[TAREA 1] Repite sin cambios el trozo del texto sobre la Navidad que va desde "Testimonios" hasta "en este mundo.", incluido esto último.
[TAREA 2] Di si cada frase concuerda con el texto sobre la Navidad y cita las palabras del texto que lo deciden: (a) La noche del 24 de diciembre de 1075 llovía mucho en Roma. (b) Todas las Navidades se celebraron en templos magníficos. (c) El texto habla de más de dos mil noches de Navidad.

Testimonios

En las alegrías de la Navidad la Cruz de Cristo

2018-12-14

Caía copiosa la lluvia en la ciudad de Roma, en la noche del 24 de diciembre de 1075. El...

Gaudium Press

¡Navidades de toda la Historia! ¿Quién podrá tener noticia de todo lo que ocurrió en esas más de dos mil noches? ¿Cuántos milagros, cuántas gracias recibidas y cuántas comunicaciones del Infante Jesús a las almas en esos bendecidos días?

Navidades grandiosas o humildemente celebradas; en templos magníficos o en pequeñas capillas, semejantes en pobreza a la gruta de Belén. Noches Santas conmemoradas en medio a una multitud o entre los miembros de una pequeña familia. Entretanto, contrariando la nota tónica de alegría de todas las Navidades, algunos hubo que recuerdan los sufrimientos que Nuestro Señor Jesucristo quiso padecer ya en su entrada en este mundo.

[DATOS PROPORCIONADOS]

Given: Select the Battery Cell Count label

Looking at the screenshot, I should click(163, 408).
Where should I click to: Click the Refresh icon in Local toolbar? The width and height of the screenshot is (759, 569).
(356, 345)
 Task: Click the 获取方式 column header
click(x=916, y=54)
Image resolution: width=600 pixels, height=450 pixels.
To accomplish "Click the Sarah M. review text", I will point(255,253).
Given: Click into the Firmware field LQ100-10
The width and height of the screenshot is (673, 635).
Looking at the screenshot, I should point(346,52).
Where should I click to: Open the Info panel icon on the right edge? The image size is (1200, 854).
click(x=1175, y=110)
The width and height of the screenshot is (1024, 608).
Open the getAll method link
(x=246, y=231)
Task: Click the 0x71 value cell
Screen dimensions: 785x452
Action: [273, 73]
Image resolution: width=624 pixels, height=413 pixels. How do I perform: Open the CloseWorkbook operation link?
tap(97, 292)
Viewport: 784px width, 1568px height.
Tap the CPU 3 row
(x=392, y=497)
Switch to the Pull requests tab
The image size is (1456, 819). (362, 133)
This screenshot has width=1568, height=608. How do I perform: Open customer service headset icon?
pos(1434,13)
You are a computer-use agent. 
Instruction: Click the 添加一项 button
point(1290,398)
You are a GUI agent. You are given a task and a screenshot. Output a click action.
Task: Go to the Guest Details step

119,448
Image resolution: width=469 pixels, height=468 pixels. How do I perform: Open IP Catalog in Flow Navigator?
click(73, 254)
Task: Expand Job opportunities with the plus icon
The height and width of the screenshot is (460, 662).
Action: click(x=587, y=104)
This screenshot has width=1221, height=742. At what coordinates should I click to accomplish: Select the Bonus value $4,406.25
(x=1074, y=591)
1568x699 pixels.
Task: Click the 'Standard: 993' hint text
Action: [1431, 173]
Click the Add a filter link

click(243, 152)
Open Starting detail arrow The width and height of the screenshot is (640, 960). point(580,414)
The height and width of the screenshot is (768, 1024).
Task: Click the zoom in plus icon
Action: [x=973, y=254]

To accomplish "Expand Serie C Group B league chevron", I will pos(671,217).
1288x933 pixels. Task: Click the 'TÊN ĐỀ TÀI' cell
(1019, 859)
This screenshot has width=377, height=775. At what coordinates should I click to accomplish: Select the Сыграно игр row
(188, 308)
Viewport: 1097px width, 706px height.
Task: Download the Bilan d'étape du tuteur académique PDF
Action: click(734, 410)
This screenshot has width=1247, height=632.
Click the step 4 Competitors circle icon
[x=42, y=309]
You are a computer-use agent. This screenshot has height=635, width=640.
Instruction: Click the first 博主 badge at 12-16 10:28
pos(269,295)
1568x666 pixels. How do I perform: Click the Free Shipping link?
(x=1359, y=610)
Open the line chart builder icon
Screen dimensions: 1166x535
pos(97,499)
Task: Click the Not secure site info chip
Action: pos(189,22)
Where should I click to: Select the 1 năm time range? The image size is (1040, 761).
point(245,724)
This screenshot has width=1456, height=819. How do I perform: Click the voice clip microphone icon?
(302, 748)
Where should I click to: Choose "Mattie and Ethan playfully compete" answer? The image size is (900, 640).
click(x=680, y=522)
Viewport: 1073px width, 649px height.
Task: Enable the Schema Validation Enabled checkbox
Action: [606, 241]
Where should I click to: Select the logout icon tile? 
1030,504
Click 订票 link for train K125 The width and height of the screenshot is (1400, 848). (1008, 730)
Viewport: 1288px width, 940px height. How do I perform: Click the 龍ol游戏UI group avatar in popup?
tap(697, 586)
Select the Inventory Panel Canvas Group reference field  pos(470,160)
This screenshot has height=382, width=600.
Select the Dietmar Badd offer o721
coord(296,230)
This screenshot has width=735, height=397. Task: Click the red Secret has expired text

[RESPUESTA FINAL 1]
Testimonios

En las alegrías de la Navidad la Cruz de Cristo

2018-12-14

Caía copiosa la lluvia en la ciudad de Roma, en la noche del 24 de diciembre de 1075. El...

Gaudium Press

¡Navidades de toda la Historia! ¿Quién podrá tener noticia de todo lo que ocurrió en esas más de dos mil noches? ¿Cuántos milagros, cuántas gracias recibidas y cuántas comunicaciones del Infante Jesús a las almas en esos bendecidos días?

Navidades grandiosas o humildemente celebradas; en templos magníficos o en pequeñas capillas, semejantes en pobreza a la gruta de Belén. Noches Santas conmemoradas en medio a una multitud o entre los miembros de una pequeña familia. Entretanto, contrariando la nota tónica de alegría de todas las Navidades, algunos hubo que recuerdan los sufrimientos que Nuestro Señor Jesucristo quiso padecer ya en su entrada en este mundo.

[RESPUESTA FINAL 2]
(a) Sí: "Caía copiosa la lluvia en la ciudad de Roma, en la noche del 24 de diciembre de 1075."
(b) No: "en templos magníficos o en pequeñas capillas"
(c) Sí: "esas más de dos mil noches"